**TASK STATEMENT**
Below are records; say how many of their lines include the word "volume", giving nothing but the number.

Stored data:
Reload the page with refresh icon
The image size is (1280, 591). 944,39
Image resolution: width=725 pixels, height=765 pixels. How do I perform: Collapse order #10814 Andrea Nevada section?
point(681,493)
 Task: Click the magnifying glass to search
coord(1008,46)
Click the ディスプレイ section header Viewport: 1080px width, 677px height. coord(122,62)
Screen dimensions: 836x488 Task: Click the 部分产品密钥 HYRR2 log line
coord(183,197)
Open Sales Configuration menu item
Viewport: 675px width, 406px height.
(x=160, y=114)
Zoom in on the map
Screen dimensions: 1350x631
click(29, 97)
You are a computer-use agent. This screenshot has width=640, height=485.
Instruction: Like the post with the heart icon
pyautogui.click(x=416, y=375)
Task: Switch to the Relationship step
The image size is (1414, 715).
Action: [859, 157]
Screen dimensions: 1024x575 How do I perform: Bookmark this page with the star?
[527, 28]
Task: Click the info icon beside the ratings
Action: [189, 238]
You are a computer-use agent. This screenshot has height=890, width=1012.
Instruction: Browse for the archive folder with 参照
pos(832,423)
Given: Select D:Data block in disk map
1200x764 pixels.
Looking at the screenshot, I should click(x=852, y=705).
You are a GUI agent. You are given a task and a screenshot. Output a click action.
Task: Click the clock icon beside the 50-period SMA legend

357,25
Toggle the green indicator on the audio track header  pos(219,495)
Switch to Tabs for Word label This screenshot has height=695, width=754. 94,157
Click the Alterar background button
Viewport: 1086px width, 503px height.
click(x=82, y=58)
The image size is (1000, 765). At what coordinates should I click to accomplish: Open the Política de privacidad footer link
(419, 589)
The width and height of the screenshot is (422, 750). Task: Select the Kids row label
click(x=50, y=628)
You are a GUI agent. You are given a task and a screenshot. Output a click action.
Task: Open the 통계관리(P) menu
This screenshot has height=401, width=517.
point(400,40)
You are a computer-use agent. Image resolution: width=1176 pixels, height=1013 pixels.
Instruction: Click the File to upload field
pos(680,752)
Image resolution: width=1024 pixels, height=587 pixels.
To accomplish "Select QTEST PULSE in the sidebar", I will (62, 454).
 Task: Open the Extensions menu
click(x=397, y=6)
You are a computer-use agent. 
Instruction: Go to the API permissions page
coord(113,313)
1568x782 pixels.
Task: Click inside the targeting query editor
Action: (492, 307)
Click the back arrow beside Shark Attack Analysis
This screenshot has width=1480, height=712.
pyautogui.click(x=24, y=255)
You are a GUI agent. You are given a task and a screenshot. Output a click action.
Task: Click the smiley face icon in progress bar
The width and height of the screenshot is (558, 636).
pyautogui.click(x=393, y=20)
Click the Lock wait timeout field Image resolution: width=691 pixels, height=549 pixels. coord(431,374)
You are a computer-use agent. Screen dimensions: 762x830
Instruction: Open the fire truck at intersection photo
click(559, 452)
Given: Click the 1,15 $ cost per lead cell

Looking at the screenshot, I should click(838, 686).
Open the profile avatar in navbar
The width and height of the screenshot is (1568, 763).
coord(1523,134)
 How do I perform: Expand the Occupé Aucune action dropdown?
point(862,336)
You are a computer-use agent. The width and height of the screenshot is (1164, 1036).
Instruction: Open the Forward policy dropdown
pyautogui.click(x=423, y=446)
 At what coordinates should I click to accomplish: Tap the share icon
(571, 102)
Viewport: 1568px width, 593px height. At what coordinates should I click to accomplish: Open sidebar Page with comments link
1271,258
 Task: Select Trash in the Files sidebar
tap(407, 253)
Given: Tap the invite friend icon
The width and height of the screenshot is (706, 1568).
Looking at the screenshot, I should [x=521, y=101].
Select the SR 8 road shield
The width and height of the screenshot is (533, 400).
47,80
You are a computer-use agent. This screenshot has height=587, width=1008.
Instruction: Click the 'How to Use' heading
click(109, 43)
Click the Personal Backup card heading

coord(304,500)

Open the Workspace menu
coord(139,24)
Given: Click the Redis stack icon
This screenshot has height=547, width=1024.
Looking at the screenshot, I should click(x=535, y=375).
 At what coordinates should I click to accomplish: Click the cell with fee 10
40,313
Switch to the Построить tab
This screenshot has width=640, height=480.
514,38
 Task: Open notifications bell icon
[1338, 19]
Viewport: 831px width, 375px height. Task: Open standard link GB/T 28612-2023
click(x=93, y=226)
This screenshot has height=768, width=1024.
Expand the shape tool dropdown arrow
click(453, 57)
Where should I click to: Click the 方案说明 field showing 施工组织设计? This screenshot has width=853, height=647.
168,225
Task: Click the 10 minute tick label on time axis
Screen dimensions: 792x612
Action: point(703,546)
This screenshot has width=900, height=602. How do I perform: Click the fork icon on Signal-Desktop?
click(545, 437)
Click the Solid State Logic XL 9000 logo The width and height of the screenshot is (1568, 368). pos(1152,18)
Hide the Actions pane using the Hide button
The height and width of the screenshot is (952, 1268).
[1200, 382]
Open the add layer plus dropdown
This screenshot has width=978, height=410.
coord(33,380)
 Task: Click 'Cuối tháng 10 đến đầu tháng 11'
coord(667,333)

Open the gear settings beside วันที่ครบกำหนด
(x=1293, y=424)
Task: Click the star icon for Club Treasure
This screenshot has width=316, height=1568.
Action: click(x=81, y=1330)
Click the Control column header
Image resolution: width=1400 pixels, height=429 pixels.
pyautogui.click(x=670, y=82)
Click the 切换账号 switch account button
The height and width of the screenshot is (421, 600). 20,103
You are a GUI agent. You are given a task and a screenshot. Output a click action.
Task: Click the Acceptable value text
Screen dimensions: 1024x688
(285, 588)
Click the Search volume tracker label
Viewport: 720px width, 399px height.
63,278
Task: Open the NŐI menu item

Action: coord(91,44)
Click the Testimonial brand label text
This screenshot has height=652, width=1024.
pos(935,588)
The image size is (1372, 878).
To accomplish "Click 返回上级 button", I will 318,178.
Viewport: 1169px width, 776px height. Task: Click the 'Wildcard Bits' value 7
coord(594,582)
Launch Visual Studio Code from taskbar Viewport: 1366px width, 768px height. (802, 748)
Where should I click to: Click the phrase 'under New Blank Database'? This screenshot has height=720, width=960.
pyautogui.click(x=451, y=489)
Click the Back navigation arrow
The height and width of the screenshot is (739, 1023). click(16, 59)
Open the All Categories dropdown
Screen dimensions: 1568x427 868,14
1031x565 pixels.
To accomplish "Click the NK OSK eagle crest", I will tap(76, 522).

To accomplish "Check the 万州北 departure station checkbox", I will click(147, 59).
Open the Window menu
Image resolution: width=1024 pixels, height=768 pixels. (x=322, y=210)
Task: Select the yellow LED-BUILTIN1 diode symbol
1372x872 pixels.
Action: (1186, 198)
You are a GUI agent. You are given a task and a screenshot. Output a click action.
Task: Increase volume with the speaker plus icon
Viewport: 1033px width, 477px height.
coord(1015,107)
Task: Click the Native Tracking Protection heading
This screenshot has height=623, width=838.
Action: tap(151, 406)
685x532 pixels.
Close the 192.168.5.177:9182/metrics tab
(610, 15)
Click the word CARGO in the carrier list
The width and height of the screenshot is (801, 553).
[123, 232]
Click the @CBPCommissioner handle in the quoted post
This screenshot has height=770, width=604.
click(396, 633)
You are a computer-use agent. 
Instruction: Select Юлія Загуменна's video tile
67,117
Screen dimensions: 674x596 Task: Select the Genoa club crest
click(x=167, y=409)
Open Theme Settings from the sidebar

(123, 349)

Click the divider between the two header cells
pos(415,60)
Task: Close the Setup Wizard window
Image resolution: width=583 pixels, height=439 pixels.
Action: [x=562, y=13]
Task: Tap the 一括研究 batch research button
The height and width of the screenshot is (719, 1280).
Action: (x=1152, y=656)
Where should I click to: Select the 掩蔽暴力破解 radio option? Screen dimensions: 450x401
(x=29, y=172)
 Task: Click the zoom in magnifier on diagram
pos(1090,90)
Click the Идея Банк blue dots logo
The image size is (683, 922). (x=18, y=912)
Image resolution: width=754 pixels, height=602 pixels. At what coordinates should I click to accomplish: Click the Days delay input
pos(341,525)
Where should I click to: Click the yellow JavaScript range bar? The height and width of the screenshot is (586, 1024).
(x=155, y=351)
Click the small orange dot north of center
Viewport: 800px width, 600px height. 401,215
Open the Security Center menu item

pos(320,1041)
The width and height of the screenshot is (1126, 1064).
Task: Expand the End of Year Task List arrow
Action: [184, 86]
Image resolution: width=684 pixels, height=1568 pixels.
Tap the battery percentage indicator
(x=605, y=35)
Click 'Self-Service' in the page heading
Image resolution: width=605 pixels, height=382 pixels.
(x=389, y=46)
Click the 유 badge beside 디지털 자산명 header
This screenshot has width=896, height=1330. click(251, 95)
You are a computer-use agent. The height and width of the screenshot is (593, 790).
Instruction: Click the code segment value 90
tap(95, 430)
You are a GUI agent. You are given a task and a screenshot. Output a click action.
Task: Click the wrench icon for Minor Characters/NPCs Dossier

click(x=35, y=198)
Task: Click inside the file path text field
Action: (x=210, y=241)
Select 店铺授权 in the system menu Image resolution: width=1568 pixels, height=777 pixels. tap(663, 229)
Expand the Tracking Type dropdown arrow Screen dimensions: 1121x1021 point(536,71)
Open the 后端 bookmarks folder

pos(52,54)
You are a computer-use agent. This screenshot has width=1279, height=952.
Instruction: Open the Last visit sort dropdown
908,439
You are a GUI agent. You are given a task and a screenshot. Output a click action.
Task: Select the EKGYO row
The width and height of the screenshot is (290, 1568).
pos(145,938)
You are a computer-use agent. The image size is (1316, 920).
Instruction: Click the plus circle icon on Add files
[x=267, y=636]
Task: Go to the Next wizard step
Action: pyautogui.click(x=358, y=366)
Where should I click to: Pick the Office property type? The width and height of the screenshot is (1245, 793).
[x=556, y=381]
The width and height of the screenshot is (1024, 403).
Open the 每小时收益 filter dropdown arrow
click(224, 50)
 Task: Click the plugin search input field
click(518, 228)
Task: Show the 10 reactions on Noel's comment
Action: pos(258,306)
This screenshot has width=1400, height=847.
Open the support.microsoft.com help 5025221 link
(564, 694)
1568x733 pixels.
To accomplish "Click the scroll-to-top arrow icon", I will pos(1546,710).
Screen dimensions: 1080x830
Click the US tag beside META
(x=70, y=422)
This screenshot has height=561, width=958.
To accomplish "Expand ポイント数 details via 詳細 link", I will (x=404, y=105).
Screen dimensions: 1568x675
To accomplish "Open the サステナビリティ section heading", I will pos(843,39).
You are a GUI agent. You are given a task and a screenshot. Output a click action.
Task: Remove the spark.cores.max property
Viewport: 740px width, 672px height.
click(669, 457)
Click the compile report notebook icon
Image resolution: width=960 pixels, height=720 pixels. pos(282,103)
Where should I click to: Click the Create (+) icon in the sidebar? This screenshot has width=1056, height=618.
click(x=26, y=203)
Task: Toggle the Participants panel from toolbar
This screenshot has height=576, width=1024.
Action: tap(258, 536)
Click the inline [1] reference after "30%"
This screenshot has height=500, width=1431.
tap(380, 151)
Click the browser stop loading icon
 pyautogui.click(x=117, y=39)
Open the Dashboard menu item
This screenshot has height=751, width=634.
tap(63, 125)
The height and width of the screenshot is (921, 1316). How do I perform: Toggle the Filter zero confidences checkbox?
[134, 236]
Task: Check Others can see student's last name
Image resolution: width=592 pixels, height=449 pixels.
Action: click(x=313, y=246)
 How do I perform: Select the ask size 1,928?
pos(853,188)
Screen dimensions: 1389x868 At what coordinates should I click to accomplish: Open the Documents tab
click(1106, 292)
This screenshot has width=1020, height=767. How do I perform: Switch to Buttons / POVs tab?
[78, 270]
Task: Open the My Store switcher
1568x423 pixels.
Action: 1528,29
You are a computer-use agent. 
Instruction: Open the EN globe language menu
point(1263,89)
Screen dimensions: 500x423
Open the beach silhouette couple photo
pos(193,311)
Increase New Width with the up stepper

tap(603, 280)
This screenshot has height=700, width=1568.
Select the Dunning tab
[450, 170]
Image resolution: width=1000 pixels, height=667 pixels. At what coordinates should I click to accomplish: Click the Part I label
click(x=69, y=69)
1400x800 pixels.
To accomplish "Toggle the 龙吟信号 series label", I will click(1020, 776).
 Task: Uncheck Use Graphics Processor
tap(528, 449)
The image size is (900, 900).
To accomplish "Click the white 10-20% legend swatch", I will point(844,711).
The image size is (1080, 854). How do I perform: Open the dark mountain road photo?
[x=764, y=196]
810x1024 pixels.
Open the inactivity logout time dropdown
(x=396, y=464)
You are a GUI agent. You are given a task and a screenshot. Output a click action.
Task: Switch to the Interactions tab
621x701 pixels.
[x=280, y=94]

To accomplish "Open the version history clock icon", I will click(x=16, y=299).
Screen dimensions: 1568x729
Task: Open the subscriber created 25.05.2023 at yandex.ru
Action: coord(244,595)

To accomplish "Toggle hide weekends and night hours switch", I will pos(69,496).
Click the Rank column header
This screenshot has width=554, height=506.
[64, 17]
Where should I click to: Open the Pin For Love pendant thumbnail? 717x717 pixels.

**RESPONSE TO THIS EXERCISE**
2